The key question we want answered is how much useful information is lost by dropping a predictor, e.g. SAT. Its standardized coefficient in a model trained on the current cohort doesn’t directly give us that. If there are other strongly correlated predictors available then they can take up some of the slack when one is dropped. On the other hand, if there are other variables used in admissions but omitted from the model collider stratification bias can lead us to underestimate how much would be lost by dropping a predictor in the model.
Predictions of some outcomes become a bit fuzzy when disparate outcomes get lumped together under one name. A predictor like the math SAT would be expected to be much better at predicting graduation in physics than in education. Lumping both types of degrees together obscures the factors needed to predict success in e.g. physis. In order to minimize that issue studies often focus on predictions of first-year GPA, since first year courses are less radically different in difficulty for different majors than are upper-level courses. Ideally, one would want to compare outcomes on some shared measure. Coincidentally, I had a chance to help out on a research project comparing in-person to online delivery of statistics lectures, where outcomes could be compared on tests that all the students shared, rather than different tests for students admitted with different prior test scores etc. Since the enrollment couldn’t be randomized, we had to look for as many student attributes as we could find in order to adjust the comparison for differences between students in the two treatment groups. We found “ACTmath is the most significant covariate”, i.e. it was easily the best predictor. It would be good to see more data on predictors of closely matched outcome measures.

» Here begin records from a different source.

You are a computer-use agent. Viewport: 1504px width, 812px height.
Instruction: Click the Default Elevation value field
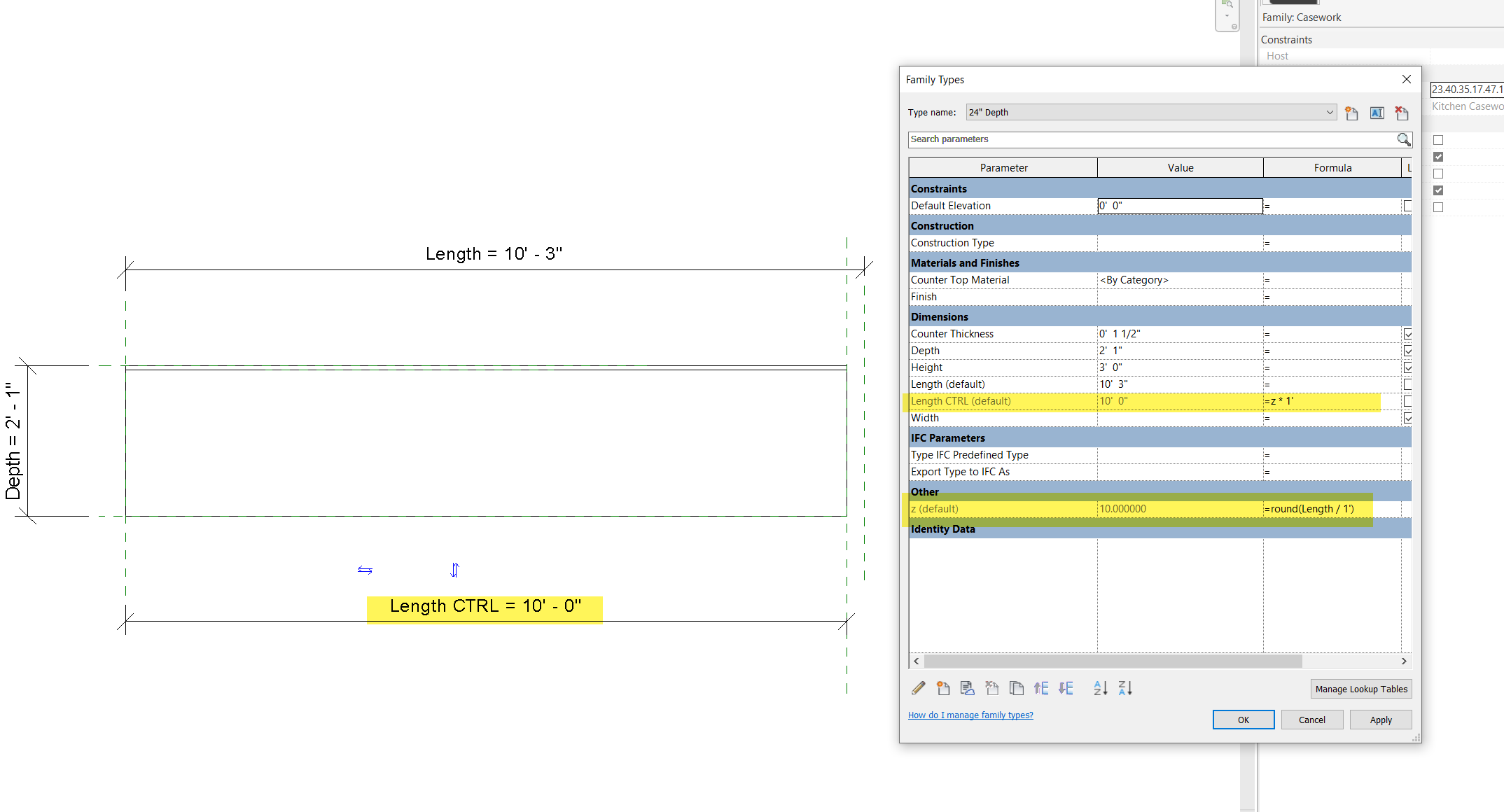coord(1179,206)
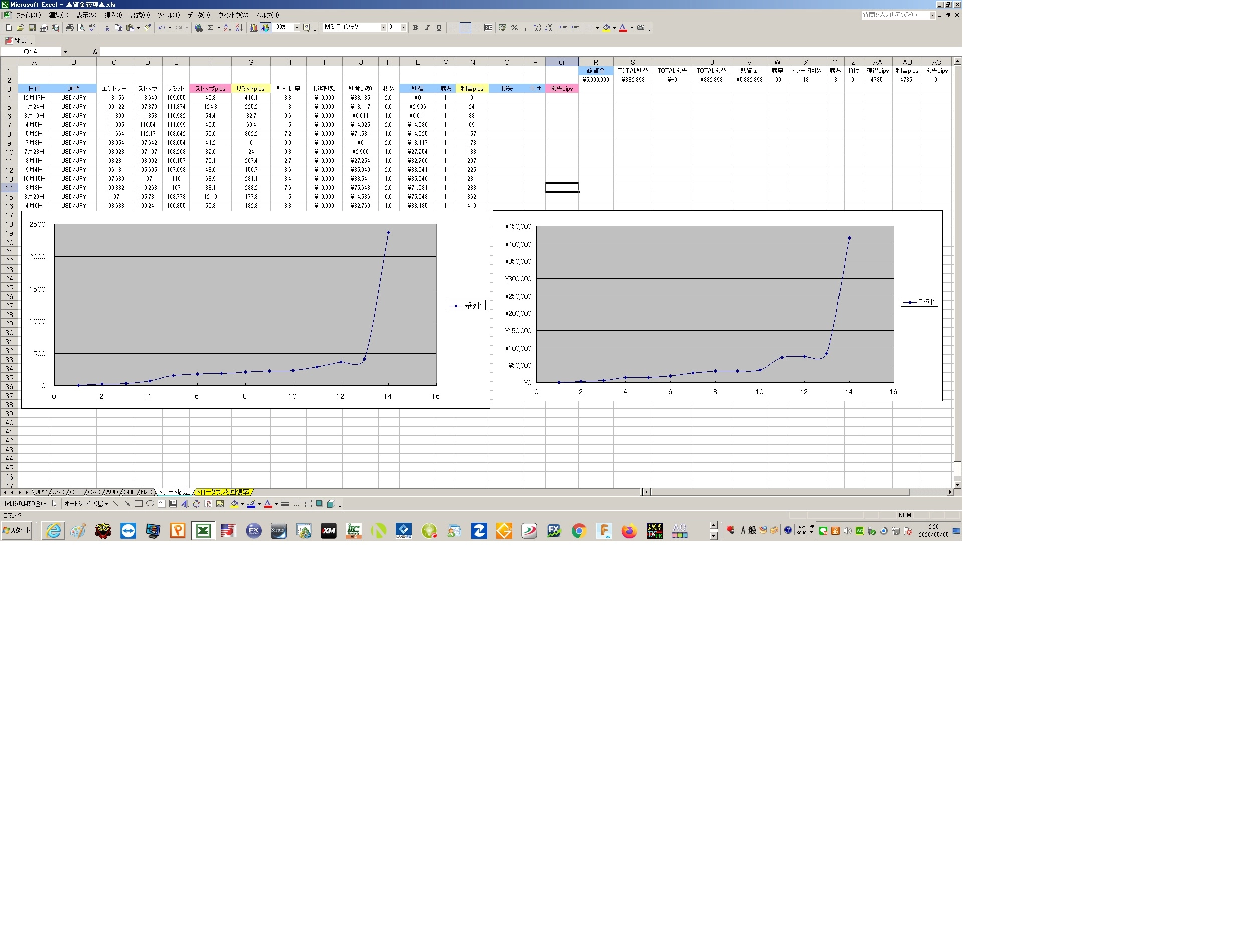The width and height of the screenshot is (1259, 952).
Task: Toggle Bold formatting
Action: click(x=415, y=28)
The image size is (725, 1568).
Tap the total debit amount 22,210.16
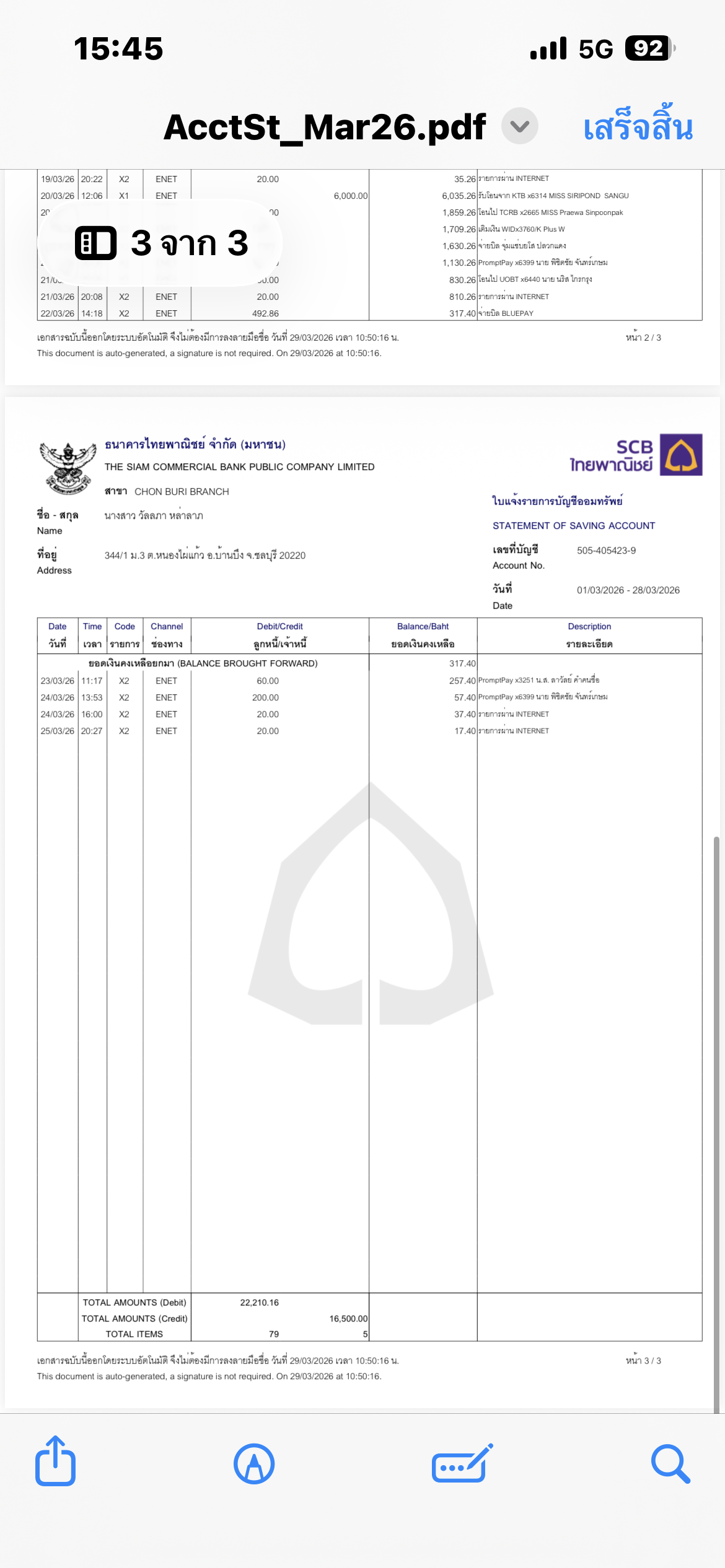pyautogui.click(x=259, y=1302)
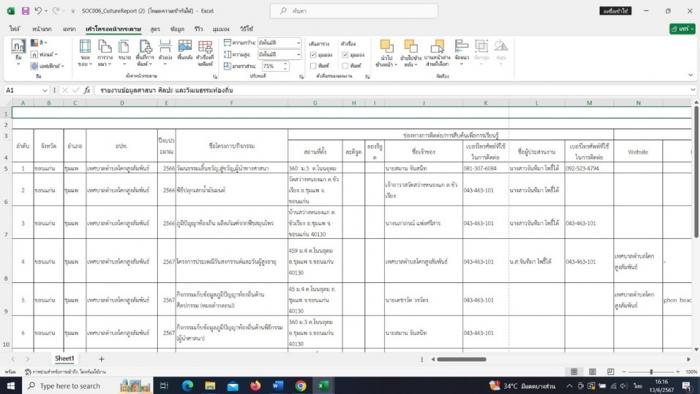Toggle the Gridlines View checkbox

[x=313, y=55]
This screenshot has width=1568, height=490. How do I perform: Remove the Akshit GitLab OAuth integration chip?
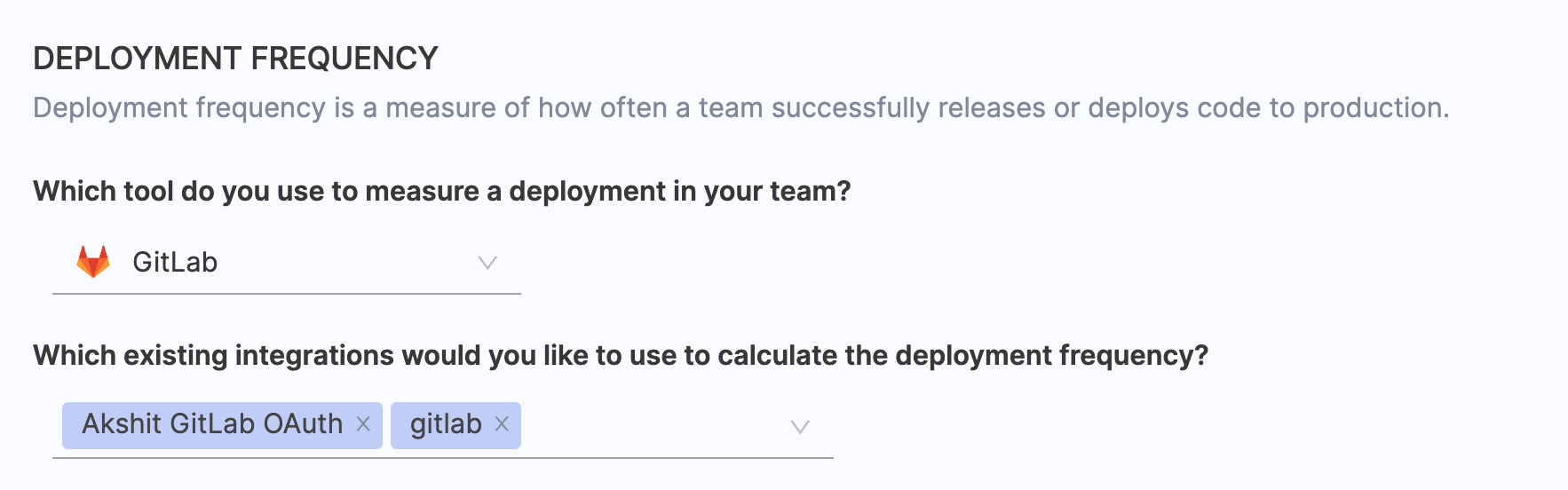pos(363,424)
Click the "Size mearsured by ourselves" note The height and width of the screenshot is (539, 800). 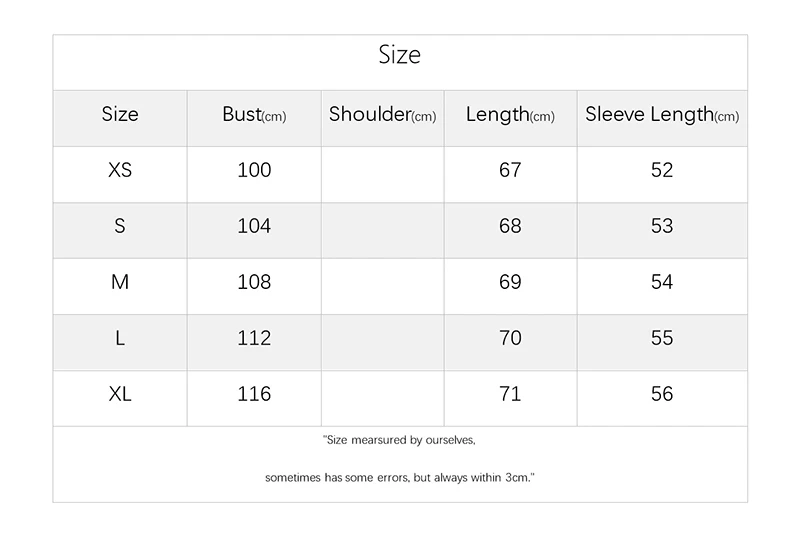tap(400, 440)
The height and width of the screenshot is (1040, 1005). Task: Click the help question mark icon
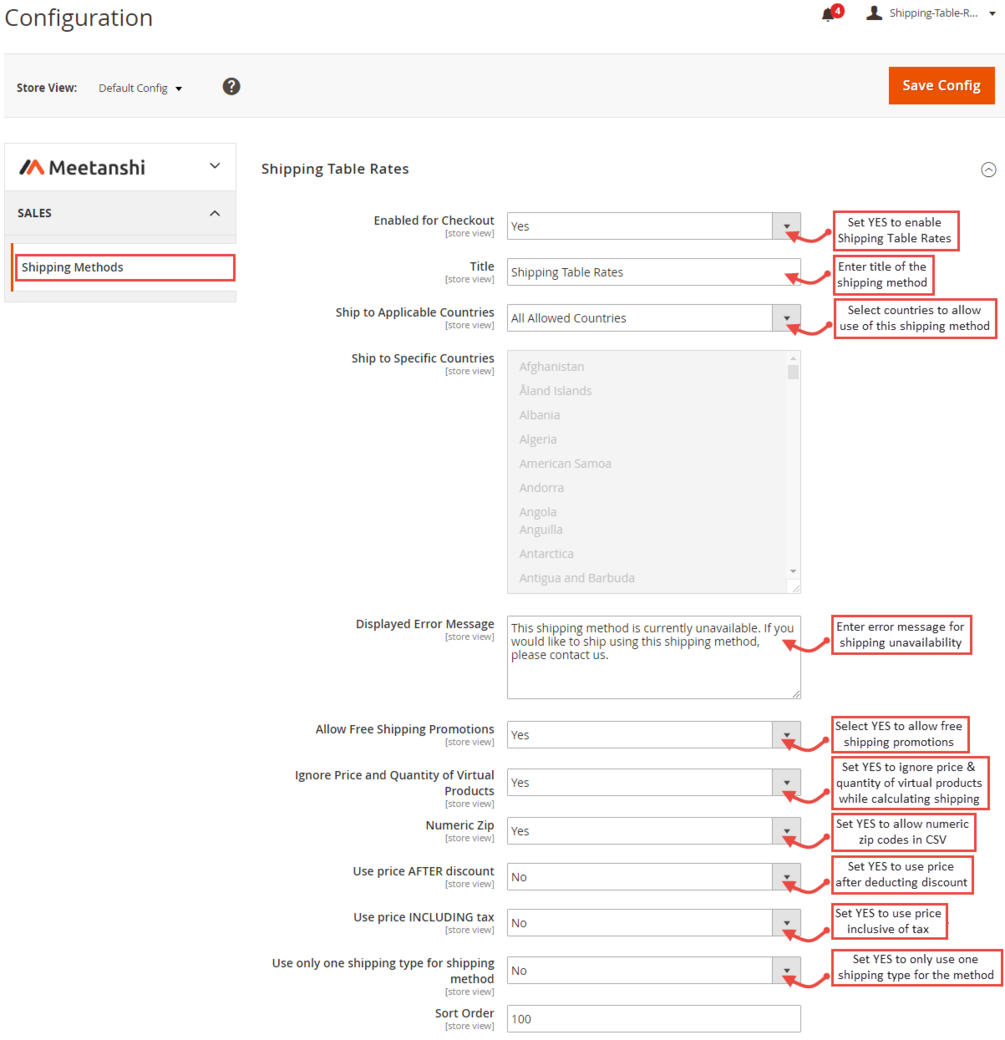click(x=231, y=87)
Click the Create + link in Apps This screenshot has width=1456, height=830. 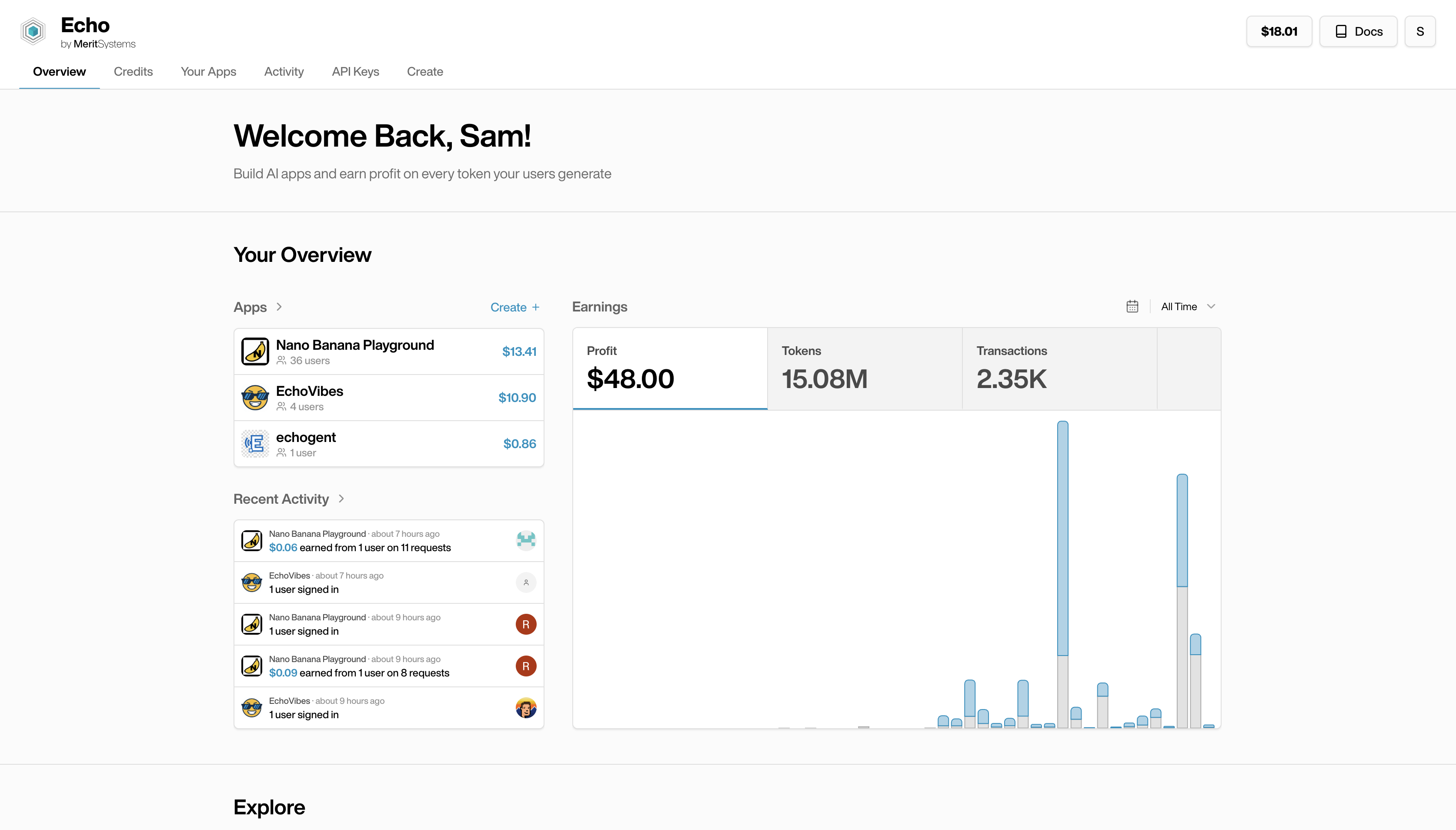[x=514, y=307]
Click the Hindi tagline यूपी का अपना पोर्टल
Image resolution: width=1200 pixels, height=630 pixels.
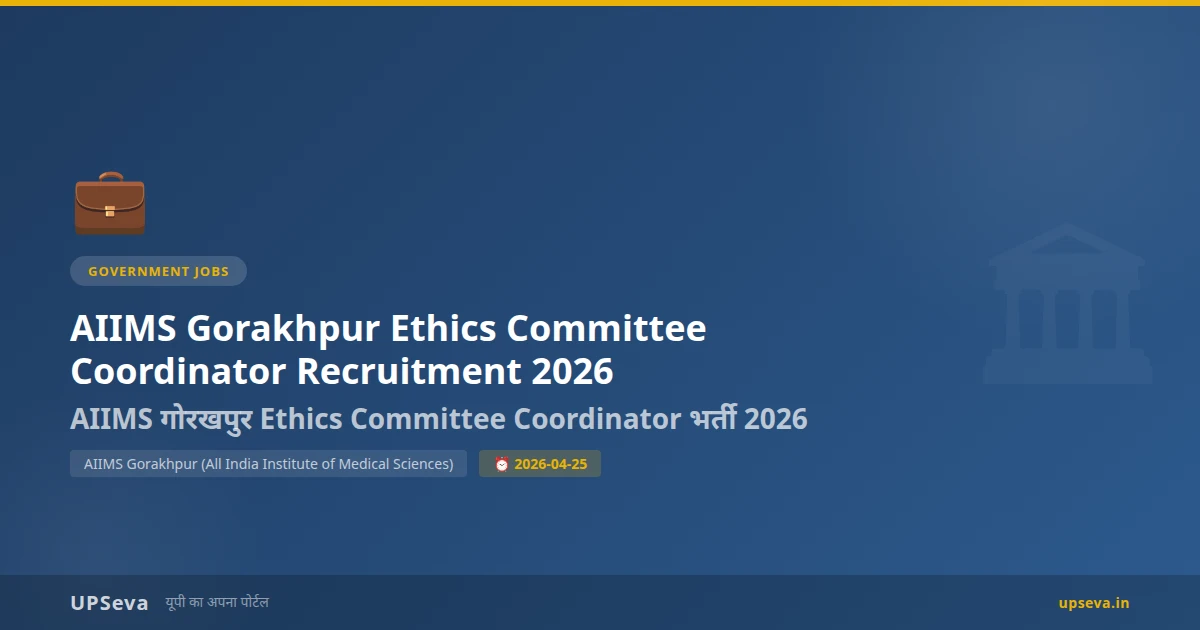pyautogui.click(x=217, y=602)
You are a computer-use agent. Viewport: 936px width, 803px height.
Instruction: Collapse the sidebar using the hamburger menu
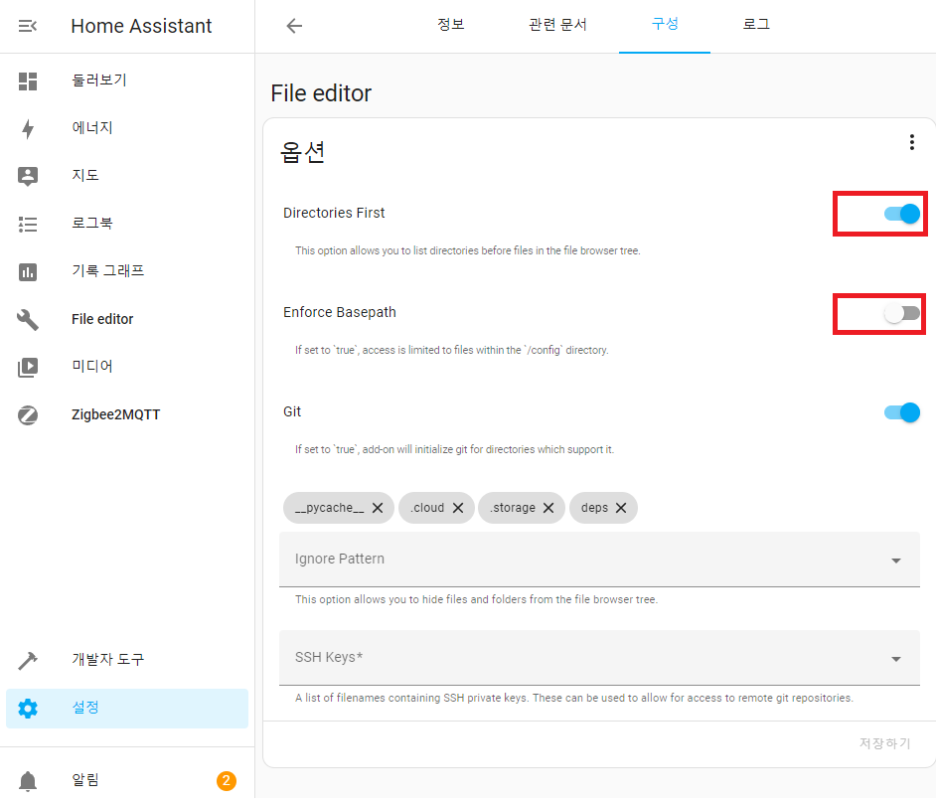(28, 26)
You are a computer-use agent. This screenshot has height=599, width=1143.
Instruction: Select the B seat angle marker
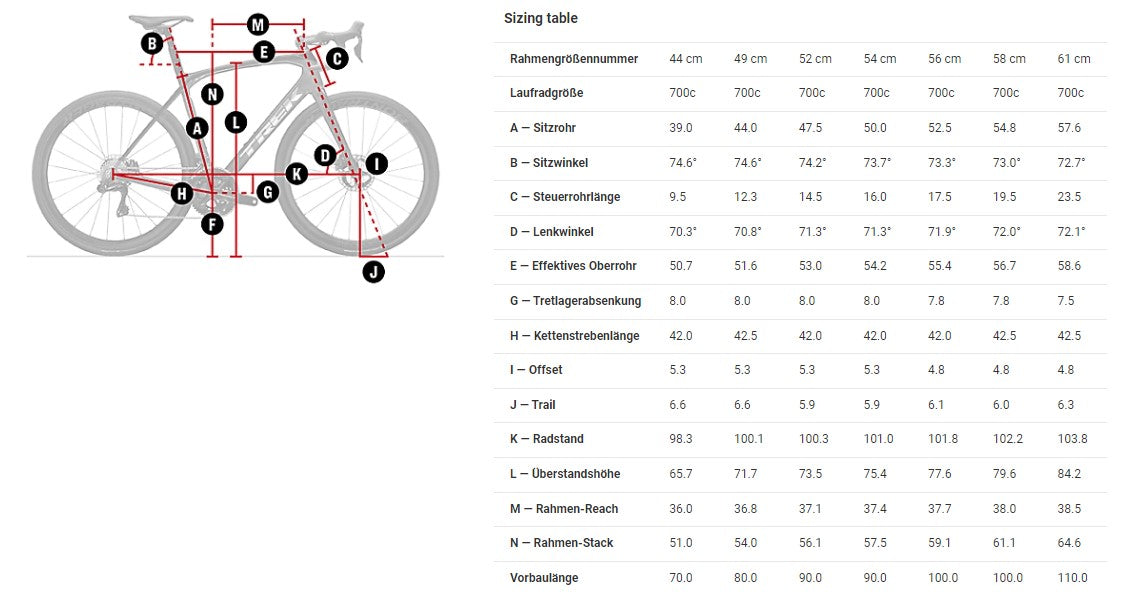coord(152,43)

Chetty, Deming, and Friedman have taken a more serious look at what the effects of changing admissions procedures would be, using modern causal inference methods rather than vague impressions from correlations. They “conclude that there are a substantial number of low- and middle-income students with strong potential outcomes – students with high academic ratings or simply high SAT/ACT scores – who apply to Ivy-Plus colleges but are presently not admitted. Admitting more of these students could allow colleges to diversify their student body while improving class quality, as measured by the set of outcomes we analyze here.” There is not quite so much room for improvement at the big state schools, because they use less of the special non-academic criteria that give a boost to high-SES applicants than do the Ivy-Plus colleges. Nevertheless, their analysis makes it clear that using test scores is a key part of diversifying SES backgrounds while finding students who will do well in college and then in subsequent work.
It's encouraging that so many good schools are responding to data and once again making some use of the best of the mediocre predictors of how well students will handle college courses, especially challenging STEM courses. It’s depressing that many leaders in education not only ignore the data but construct fancy-sounding excuses for doing so, covering up what amount to incorrect answers to high-school level word problems with sophisticated phrases learned in college.
Testing Candidates
Standardized test results are valuable to reduce socioeconomic status (SES) influence in college admissions decisions.
Standardized tests could also be valuable to reduce SES influence in choosing the best candidates for public offices, such as Congress. Do they understand important topics (economics, history, …) ? Let’s make standardized tests available for voluntary testing of candidates and release the results. Then we can see who is brave enough to be tested and who understands the important issues. This information could help avoid election of politicians who are charming, but inept.